Exercise prompt: Reproduce the material below line for line, changing nothing.

Records provided:
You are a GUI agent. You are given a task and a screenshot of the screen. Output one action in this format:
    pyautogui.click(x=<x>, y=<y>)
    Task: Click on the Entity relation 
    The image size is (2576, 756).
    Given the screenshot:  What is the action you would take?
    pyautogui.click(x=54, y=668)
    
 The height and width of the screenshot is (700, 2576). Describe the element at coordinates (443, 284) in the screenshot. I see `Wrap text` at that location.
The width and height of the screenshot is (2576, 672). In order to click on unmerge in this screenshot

Written answer:
You are a GUI agent. You are given a task and a screenshot of the screen. Output one action in this format:
    pyautogui.click(x=<x>, y=<y>)
    Task: Click on the Entity relation 
    The image size is (2576, 756).
    Given the screenshot:  What is the action you would take?
    pyautogui.click(x=54, y=668)
    
 The height and width of the screenshot is (700, 2576). Describe the element at coordinates (443, 284) in the screenshot. I see `Wrap text` at that location.
The width and height of the screenshot is (2576, 672). In order to click on unmerge in this screenshot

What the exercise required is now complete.